A new report looks at the state of British foreign language learning and the priority languages for the UK’s future. Insight’s Alice Campbell-Cree explains the findings.
The United Kingdom’s exit from the European Union has fundamentally changed its relationships with the countries of the EU, and with the rest of the world. We need to reach out, within and beyond Europe, to maintain and improve our economic position, to build trust, strengthen our international influence and cultural relationships, and to keep our country safe. The extent to which we can do this in the long term depends greatly on the ability of our young people to understand and connect with people around the world. International and intercultural awareness and skills are crucial for the UK’ success on the world stage yes, but also in enabling the UK’s next generation to play a meaningful role in the global economy and in an increasingly networked world. The ability to communicate in more than one language is central to this. Speaking another language is not just about facilitating a basic transaction; it deepens cultural understanding and opens doors to international experience and opportunity. But which languages will be most important for the UK? And how well is the UK equipped to meet the current and future language need?
Languages for the Future, a new report by the British Council has identified the priority languages for the UK’s future prosperity, security and influence in the world. The report considers the outlook for the supply and demand for language competence in the years ahead and looks at the linguistic dimension of a variety of economic, geopolitical, cultural and educational factors, scoring languages against these. As in the 2013 report, the same five languages top the list: Spanish, Mandarin, French, Arabic and German. They appear some way ahead of the next five, which are: Italian, Dutch, Portuguese, Japanese and Russian. Though not in the top 10, other languages which also scored highly and may well grow in importance in future include Polish, Malay, Turkish, Hindi and other Indian languages.

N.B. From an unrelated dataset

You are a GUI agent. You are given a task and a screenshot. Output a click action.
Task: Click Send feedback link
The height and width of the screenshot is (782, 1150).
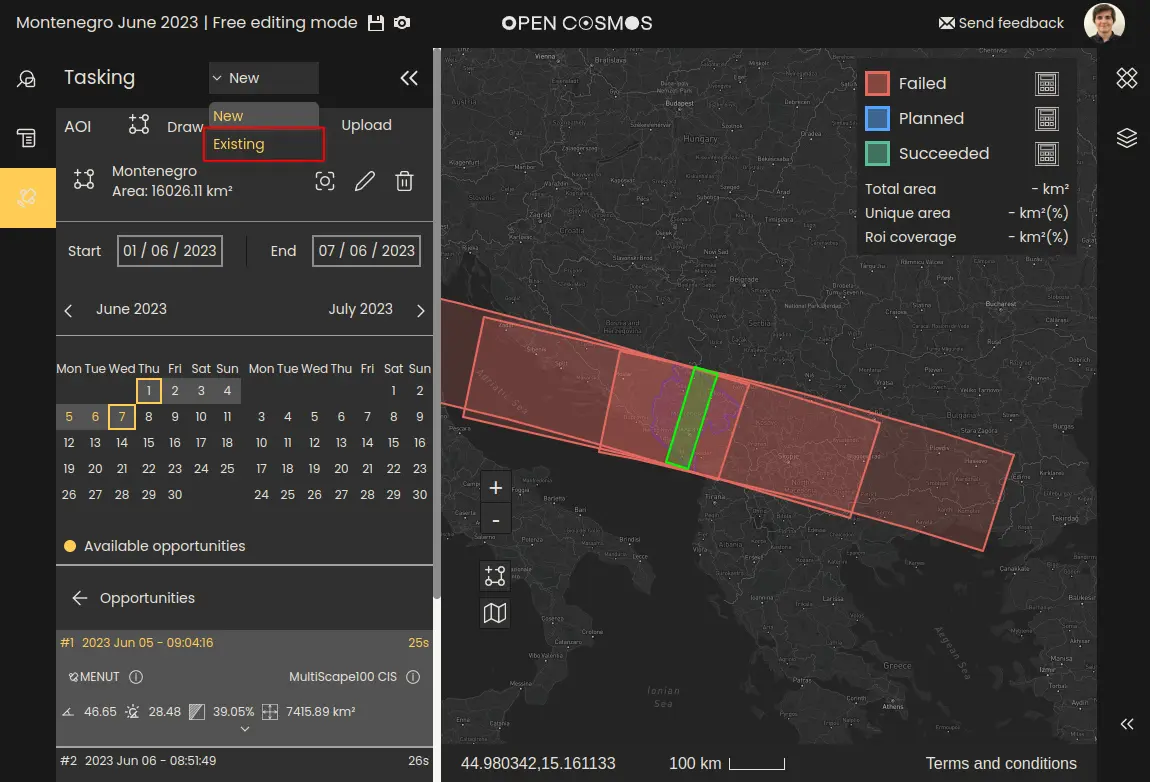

But with only just over one in three Britons reporting that they are able to hold a conversation in another language, the UK’s language capability remains a concern. Language provision in many schools looks increasingly vulnerable. A 2019 review of language teaching in English secondary schools noted that only 34 per cent of pupils obtain a good GCSE in a language, and less than 5 per cent do so in more than one language. Official JCQ figures highlight a 7.3 per cent drop in the number of pupils taking GCSE language exams in the past year – and a 1 per cent drop at A Level. In Wales, only around one in five pupils takes a modern foreign language to GCSE and take up is less than 10 per cent of the cohort in more than a third of secondary schools. There have been some positive developments in education policy such as the English Baccalaureate – which requires pupils to enter GCSEs in English, maths, a science, either history or geography and a foreign language; the Scottish ‘1+2’ language education policy – which aims to introduce every child to two new languages in addition to English by the end of primary school; and the Welsh ‘Global Futures’ strategy – which aims to make Wales ‘bilingual plus one’ and introduces foreign language teaching in primary schools. Despite this, entry numbers for language examinations are still dropping in all four home nations. Declining numbers for these exams means a smaller pool of students taking higher level qualifications is increasingly a problem throughout the UK, despite some previously positive signs from Scotland.
This is taking its toll. Research for the Department of Business (now dissolved) shows that deficient language skills and the presumption that international business partners will speak English costs the UK economy about 3.5 per cent of GDP. A study which asked the views of more than 600 employers found that UK nationals without language skills lose out not simply because they are limited in their ability to communicate, but as a knock-on effect of having restricted access to overseas work experience, a lack of international business sense, a failure to appreciate that other cultures have different ways of doing things and a misunderstanding of the global importance of British culture . Indeed, language competence is far more than just one tool in the box, it’s a prerequisite and a facilitator for the development of a wide spectrum of other vital capabilities and attributes. Lack of language skills has been identified as the major reason young people do not take up opportunities to gain international experience . And with UK employers and business leaders reporting growing concern with graduates’ international cultural awareness - 74 per cent of 500 business leaders surveyed by Think Global and the British Council worried that young people’s horizons are not broad enough to operate in a globalised economy; 39 per cent of employers surveyed in the 2017 joint CBI-Pearson Education and Skills Survey were dissatisfied with graduates’ international cultural awareness, up from 30 per cent the previous year - the language deficit is a key barrier to overcome.